I took a long, lingering look at his exposed abs before answering, an image of tracing their outlines with my tongue overlaying the sight. “This is cooler,” I said. “At least to those of us not wearing dark colors and jeans.”
He dropped his shirt and sniffed in a dainty sort of way, his full lips turning down a little as if in displeasure. “I don’t like to wear shorts.”
“Oh, yeah? Why’s that?” I asked, picking up another rock. It was warm in my palm, having been heated through by the sun most of the day.
He was quiet for so long that I didn’t think he was going to answer me. “I’ve been told,” he finally said, winding up like a pitcher on a mound before letting his rock fly. It missed one of the few remaining panes of glass by less than an inch. “That I have chicken legs.”
I glanced down. Even with pants on it was clear that his thighs had a decent amount of muscle to them, enough at least to match his upper body. My gaze rose back to his face. He looked like he was trying way too hard to remain stoic.
“What’s the real reason?” I pressed.
He sighed, defeated. “I can’t find the box I packed my shorts in.”
I grinned, shaking my head. Then I turned, and, without really aiming, threw my rock. It shattered the pane of glass I’d tried to hit before. I felt a little thrill of triumph. It always worked like this for me. The harder I aimed, the worse I missed. But if I tossed, kicked, or flung something without trying, I hit the mark almost every time.
“Good one,” Levi said.
I bent over to look for another rock. “Thanks. And hey, shouldn’t you at least be used to the heat? I thought you said you grew up south of here.”
“I moved here from the coast of Florida, near Jacksonville. It’s not anything like this. There’s almost always an ocean breeze. And our thunderstorms have the decency to actually cool it down by about ten degrees when they roll through.”
I straightened to see him staring at me like I was somehow personally responsible for the fact that Georgia thunderstorms didn’t. “How civil of them,” I said, returning his stare with a blank one of my own. “We just drink beer to cool down.”

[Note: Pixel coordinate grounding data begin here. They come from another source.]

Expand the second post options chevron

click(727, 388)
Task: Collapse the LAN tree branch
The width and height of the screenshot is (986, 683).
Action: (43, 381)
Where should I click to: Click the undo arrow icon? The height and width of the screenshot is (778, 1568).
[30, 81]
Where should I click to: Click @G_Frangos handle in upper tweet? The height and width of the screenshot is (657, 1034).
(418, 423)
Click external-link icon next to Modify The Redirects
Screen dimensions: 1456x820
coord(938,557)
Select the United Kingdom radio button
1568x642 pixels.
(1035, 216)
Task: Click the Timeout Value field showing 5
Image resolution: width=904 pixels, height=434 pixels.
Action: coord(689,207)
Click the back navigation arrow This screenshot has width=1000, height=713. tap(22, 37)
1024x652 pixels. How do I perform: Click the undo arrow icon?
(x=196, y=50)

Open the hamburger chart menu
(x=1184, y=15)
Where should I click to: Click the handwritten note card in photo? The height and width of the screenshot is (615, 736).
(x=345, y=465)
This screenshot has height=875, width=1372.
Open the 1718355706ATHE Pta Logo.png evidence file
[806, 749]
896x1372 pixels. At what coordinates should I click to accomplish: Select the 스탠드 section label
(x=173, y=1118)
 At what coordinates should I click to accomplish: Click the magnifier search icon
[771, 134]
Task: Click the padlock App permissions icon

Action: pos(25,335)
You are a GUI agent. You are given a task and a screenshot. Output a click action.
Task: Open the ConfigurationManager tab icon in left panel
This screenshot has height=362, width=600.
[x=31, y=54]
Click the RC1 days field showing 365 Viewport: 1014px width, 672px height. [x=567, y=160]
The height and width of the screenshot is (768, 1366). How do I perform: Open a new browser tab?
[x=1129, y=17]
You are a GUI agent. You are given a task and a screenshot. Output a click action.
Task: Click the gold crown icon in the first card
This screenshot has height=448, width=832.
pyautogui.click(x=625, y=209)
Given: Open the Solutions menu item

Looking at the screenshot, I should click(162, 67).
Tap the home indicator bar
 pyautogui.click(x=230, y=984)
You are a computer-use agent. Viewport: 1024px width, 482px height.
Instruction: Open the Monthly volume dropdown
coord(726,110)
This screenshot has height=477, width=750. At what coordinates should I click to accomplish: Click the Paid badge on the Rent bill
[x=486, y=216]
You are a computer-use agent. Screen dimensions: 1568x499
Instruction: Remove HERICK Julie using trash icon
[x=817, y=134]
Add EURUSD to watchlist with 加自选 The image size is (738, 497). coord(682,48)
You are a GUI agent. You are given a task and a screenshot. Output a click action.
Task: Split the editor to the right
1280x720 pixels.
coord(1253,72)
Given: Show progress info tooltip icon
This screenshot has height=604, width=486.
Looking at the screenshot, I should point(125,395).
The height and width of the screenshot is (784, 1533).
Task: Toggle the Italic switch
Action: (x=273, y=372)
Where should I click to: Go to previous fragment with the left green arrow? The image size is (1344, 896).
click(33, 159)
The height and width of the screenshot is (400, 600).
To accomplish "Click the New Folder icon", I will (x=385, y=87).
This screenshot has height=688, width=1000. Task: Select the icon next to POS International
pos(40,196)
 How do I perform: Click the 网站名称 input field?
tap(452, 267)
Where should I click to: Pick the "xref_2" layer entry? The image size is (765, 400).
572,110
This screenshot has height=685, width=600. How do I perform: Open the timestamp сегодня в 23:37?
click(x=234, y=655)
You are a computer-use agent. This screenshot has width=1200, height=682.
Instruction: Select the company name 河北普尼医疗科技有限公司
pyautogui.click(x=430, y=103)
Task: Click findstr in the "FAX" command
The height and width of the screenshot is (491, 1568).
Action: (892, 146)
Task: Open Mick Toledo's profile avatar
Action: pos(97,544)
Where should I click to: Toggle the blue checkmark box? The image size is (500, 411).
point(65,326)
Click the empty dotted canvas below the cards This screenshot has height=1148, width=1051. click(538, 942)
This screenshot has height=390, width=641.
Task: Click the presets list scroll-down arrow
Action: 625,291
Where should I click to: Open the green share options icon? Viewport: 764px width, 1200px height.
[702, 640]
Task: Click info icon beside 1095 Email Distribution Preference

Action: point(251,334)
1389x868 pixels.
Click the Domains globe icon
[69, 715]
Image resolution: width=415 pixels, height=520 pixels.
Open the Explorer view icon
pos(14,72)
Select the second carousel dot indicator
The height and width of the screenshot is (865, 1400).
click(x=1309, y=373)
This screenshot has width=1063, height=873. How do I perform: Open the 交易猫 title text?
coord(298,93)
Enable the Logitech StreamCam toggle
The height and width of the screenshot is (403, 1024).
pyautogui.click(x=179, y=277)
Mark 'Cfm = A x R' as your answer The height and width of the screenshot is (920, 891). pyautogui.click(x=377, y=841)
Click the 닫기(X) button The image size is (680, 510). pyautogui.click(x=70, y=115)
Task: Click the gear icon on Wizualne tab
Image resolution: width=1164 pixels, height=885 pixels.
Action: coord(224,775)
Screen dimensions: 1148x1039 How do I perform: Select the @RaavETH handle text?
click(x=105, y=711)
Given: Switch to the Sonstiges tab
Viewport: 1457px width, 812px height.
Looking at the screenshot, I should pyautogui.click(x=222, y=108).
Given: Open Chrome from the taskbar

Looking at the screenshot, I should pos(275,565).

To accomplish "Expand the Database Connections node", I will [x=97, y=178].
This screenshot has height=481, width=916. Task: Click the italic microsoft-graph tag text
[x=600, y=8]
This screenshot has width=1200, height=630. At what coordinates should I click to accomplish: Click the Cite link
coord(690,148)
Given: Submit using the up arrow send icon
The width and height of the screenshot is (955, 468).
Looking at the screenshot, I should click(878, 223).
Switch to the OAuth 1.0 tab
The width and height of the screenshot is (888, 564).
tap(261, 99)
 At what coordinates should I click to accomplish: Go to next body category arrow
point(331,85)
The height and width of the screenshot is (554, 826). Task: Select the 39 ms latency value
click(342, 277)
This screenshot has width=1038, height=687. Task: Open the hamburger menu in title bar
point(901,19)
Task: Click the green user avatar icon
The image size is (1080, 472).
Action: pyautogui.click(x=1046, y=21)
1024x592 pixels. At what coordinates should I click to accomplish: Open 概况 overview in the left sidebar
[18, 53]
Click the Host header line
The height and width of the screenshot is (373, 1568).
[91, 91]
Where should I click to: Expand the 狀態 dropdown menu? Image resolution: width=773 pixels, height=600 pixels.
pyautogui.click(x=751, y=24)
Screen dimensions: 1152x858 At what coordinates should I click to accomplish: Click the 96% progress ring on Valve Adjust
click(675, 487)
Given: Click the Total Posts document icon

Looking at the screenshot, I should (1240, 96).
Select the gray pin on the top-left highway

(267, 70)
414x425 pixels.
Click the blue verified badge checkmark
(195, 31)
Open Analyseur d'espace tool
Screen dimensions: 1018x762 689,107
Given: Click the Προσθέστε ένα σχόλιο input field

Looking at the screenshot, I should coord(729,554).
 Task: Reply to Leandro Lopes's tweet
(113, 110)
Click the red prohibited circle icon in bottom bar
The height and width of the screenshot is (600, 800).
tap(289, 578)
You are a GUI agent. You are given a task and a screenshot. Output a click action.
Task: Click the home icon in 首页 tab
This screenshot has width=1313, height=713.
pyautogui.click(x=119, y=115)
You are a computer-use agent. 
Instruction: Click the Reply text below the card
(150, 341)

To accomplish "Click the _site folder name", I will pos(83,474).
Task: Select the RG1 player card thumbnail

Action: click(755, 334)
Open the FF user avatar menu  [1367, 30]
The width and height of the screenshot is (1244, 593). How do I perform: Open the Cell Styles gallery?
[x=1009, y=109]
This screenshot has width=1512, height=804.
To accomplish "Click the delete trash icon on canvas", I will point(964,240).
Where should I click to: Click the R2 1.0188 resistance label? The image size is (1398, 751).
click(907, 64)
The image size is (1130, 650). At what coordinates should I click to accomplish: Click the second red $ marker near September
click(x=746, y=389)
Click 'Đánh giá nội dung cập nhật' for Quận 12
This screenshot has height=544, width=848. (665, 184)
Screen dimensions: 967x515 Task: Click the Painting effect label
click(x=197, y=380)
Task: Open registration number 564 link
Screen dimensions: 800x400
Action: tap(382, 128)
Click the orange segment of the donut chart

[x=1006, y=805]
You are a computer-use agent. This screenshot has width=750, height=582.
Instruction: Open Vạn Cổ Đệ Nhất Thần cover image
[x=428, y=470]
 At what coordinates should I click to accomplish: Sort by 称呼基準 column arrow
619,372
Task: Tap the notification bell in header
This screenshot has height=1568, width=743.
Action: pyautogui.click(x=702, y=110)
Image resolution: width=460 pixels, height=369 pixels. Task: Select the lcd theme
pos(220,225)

Allegedly he had brought some, and I could really go for one right now. A trickle of sweat had just slid between my breasts, and I could feel still more beginning to bead up on my forehead.
Levi’s expression went from stern to elated in the blink of an eye. “Oh, right! The beer!”
He popped open the trunk of his car to reveal a large cooler nestled inside it. I was about to offer to help haul it out, but the words died on my tongue at the sight of his biceps bulging and his forearms cording as he grabbed the handles and pulled it free.
He set it down near where we’d been throwing rocks, and then lifted the lid to reveal a wide array of choices. There was everything from lawnmower beer that was basically glorified tap water, to dark and stormy stouts with eclectic names and funky looking labels.
“Wow,” I said, squatting down and dipping my hands into the ice so I could sort through the entire selection.
Levi dropped down beside me and shrugged. “I didn’t know what you like, so…”
“So you bought the whole place. Good thinking,” I said, my tone teasing.
“A good boy scout is always prepared. And I figured anything we didn’t drink could go toward making my fridge look less empty.”
“You were in the boy scouts?”
“Nope. Just like the saying.”
The man was incorrigible.
Seeing my exasperated expression, he flashed me a brilliant smile, plucked out an amber lager, twisted the top off, and stood.
I took my time looking through the rest. Whenever I bought beer, it was always whatever was cheapest. I’d never even seen some of these. I finally decided on a blonde ale from what the label said was a small brewery in Massachusetts. It was delicious, and thanks to the ice it had been buried beneath, incredibly refreshing.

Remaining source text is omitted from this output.